4.2 Indien een onroerende zaak in de twee jaren voorafgaande aan het begin van het kalenderjaar waarvoor de waarde wordt vastgesteld, een verandering in waarde ondergaat als gevolg van een specifiek voor de onroerende zaak geldende bijzondere omstandigheid, wordt, ingevolge artikel 18, derde lid, onderdeel c, van de Wet WOZ, de waarde bepaald naar de staat van die zaak bij het begin van het kalenderjaar.
4.3 Op verweerder rust - bij betwisting - de last aannemelijk te maken dat de waarde per 1 januari 2005 niet hoger is vastgesteld dan de waarde in de zin van de Wet WOZ. Ter onderbouwing van de door hem vastgestelde waarde verwijst verweerder onder meer naar de op 9 oktober 2007 door B. Adema, registermakelaar-taxateur WOZ, werkzaam bij Tog Nederland, opgemaakte matrix. In deze matrix is de waarde getaxeerd op een bedrag van
€ 229.000,--.
4.4 De onroerende zaak is getaxeerd aan de hand van een methode van vergelijking met referentieobjecten, zoals genoemd in artikel 4, eerste lid, onderdeel a, van de Uitvoeringsregeling instructie waardebepaling Wet waardering onroerende zaken. De in de matrix genoemde vergelijkingsobjecten komen goed overeen met eisers onroerende zaak. Met de verschillen tussen de vergelijkingsobjecten en eisers onroerende zaak in onder andere inhoud, kaveloppervlakte, ligging, bouwjaar en onderhoudstoestand is rekening gehouden, behoudens de hierna te noemen omstandigheid die bij de vergelijkingsobjecten niet aan de orde is.
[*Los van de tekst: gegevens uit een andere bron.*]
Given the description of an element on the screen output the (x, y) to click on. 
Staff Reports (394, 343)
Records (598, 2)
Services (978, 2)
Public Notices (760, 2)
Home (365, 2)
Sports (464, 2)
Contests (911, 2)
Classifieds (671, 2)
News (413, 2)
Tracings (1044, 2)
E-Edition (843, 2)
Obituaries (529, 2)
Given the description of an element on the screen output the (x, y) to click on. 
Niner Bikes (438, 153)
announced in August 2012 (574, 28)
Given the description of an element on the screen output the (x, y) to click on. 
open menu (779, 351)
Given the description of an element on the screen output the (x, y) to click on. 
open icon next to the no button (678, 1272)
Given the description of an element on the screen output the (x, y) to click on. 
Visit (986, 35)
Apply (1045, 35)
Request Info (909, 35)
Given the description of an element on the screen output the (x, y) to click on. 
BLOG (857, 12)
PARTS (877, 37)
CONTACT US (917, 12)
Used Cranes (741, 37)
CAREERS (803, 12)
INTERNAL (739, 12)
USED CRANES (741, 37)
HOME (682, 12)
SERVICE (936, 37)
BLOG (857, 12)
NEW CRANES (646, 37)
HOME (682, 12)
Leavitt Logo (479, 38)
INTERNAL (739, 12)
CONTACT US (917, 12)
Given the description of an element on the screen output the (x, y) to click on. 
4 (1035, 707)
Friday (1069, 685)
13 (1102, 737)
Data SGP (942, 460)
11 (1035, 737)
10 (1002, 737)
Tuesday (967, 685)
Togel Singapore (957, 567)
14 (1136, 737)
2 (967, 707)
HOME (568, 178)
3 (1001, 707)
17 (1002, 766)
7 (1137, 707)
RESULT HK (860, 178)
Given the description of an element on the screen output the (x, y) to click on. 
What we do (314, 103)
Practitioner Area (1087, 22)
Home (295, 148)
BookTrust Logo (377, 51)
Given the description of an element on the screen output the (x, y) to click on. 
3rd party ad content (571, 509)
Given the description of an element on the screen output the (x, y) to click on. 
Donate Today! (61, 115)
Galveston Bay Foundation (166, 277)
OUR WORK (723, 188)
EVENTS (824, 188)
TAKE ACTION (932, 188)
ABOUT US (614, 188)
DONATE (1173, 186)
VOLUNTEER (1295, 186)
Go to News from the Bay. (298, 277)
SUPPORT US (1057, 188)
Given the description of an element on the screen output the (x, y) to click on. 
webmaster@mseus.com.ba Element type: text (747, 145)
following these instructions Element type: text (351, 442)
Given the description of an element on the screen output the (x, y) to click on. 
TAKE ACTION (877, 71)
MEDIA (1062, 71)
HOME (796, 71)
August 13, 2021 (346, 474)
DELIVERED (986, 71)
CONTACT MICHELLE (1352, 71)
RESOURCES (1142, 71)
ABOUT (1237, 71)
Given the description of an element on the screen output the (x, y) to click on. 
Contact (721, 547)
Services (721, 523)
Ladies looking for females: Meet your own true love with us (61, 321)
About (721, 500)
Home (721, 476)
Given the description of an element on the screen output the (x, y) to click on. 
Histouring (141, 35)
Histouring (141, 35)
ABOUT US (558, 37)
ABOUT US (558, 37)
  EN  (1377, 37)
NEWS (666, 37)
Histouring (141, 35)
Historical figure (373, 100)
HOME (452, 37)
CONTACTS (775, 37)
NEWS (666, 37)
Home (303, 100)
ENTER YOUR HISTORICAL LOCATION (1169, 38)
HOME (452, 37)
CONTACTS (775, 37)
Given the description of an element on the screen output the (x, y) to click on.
4.5 De rechtbank gaat er, gelet op de hiervoor onder punt 2.2 vermelde vaststaande feiten, vanuit dat op 1 januari 2007 de onderhavige UMTS-zendmast nog niet was geplaatst, maar dat op die datum de komst daarvan waarschijnlijk was en dat dit op die datum algemeen bekend was. Naar het oordeel van de rechtbank is dit een bijzondere omstandigheid als bedoeld onder hetgeen hiervoor onder punt 4.2 is overwogen. Zo deze omstandigheid een verandering in waarde meebrengt, dient derhalve te worden uitgegaan van de toestand van de onroerende zaak per 1 januari 2007 en de waardepeildatum 1 januari 2005.
4.6 De rechtbank neemt in aanmerking dat potentiële gegadigden bij de voorbereiding van de koop van de onroerende zaak zich op de hoogte zullen stellen van de betekenis van de plaatsing van de UMTS-zendmast. Uit hetgeen eiser hieromtrent naar voren heeft gebracht, onder meer door overlegging van onderzoeksgegevens, acht de rechtbank het voorstelbaar dat potentiële gegadigden alsdan zouden kunnen concluderen dat de (op 1 januari 2007 te verwachten) hinder van een zodanige aard en omvang is dat zij hiermee rekening zullen houden bij de bepaling van de door hen aan de onroerende zaak te besteden prijs. De rechtbank is dan ook van oordeel dat de hiervoor onder punt 4.5 beschreven bijzondere omstandigheid een negatieve verandering in de waarde van de onroerende zaak meebrengt, waarmee verweerder - gelet op hetgeen hiervoor onder punt 4.5 is overwogen - bij de onderhavige waardevaststelling ten onrechte geen rekening heeft gehouden. De rechtbank acht verweerder derhalve niet geslaagd in de op hem rustende bewijslast.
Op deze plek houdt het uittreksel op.